Time: 2:30PM – 6:00PM
Location: O’Fallon Park
Fish Landed: 8
Bear Creek is a small creek, and the fish are rarely longer than ten inches, but the flows were ideal and it takes less than an hour to reach from my house, so that was my destination on Tuesday, July 2.
I finished everything I can accomplish for June closing on Tuesday morning and clocked out for the Fourth of July holiday. I arrived home around noon and ate my lunch while reviewing the stream flows. I had a half day to fish so I didn’t want to travel too far. Clear Creek and South Boulder Creek were still running high, and I was saving NF of St. Vrain for Wednesday, so I decided to visit Bear Creek. The flows were 14 cfs, and I remembered that this is close to ideal for the small stream that flows from Evergreen to Morrison and then to Denver.

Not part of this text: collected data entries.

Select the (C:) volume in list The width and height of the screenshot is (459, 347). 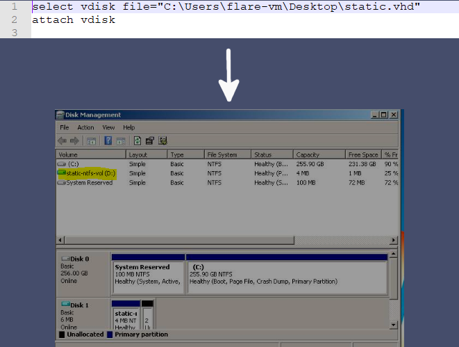[73, 164]
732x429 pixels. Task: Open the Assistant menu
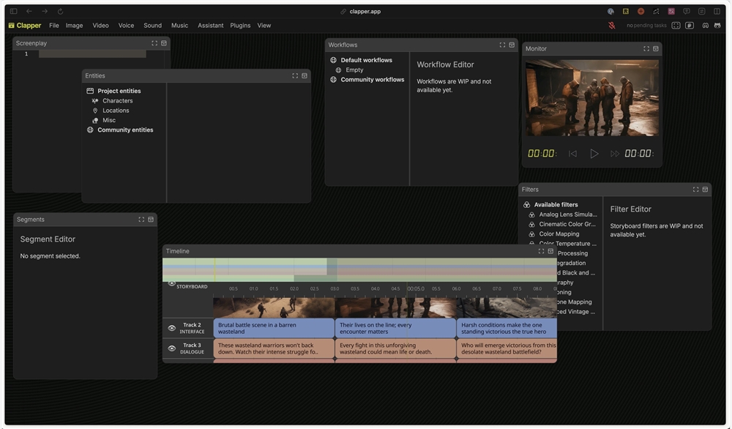pyautogui.click(x=210, y=26)
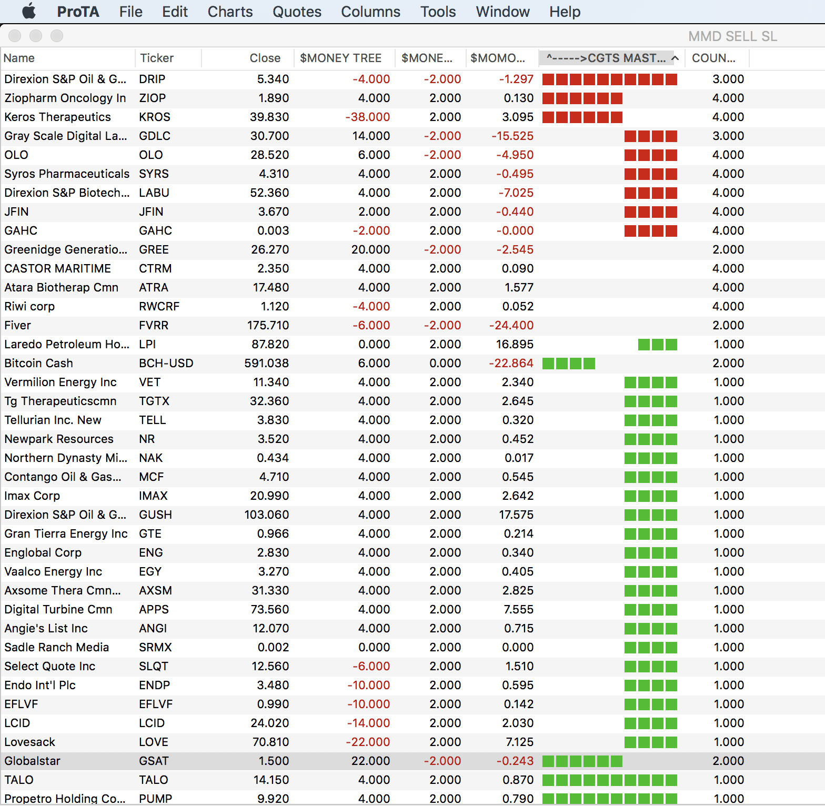Open the Tools menu
Image resolution: width=825 pixels, height=806 pixels.
pos(438,12)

I grabbed the last space in the parking lot at O’Fallon Park and quickly put together my Orvis Access four weight and pulled on my waders and walked down the dirt road that is now barricaded with signs stating that it is a fire lane. There were kids tubing and playing in the stream across from the parking lot so I moved above them and cut in just ahead of some picnickers. I tied on the Chernobyl ant with a yellow indicator and below that I added a salvation nymph. The water I began fishing probably gets pounded as it is in the western part of O’Fallon Park, but I worked it quickly with no more than three casts to promising water. I covered quite a bit of ground with no response, but then in a current seam next to a run the Chernobyl dipped and I set the hook and landed a nine inch brown trout.
The rest of my fishing afternoon on Bear Creek pretty much followed this same script. I limited my casts and covered a lot of water and landed the occasional small fish. I had the most success in water with decent depth (2-3 feet) right next to the bank with some sort of cover or structure. I landed two browns that grabbed the trailing nymph when I fed line downstream and allowed the two fly combination to drift right along the bank and under some overhanging branches.
I caught the first two fish on the salvation nymph, but when my success rate stalled I exchanged it for a beadhead hares ear and that pretty much took all the remaining fish. I noticed a fair amount of refusals to the Chernobyl but stayed with it due to its buoyancy and visibility.
In the nice water next to the restaurant in Kittredge I switched to a size 16 light gray caddis without any success, and I did the same at the nice pool below the bridge in Kittredge. In both cases I managed a refusal but returned to the Chernobyl/hares ear combination for better results.
I managed to land eight small browns in my late afternoon adventure, but it wasn’t easy fishing. I covered a lot of water and needed to make accurate casts in tight quarters, and the fish were quite spooky and not tolerant of sloppy casts or reckless wading. A day of catching small trout is better than not fishing at all.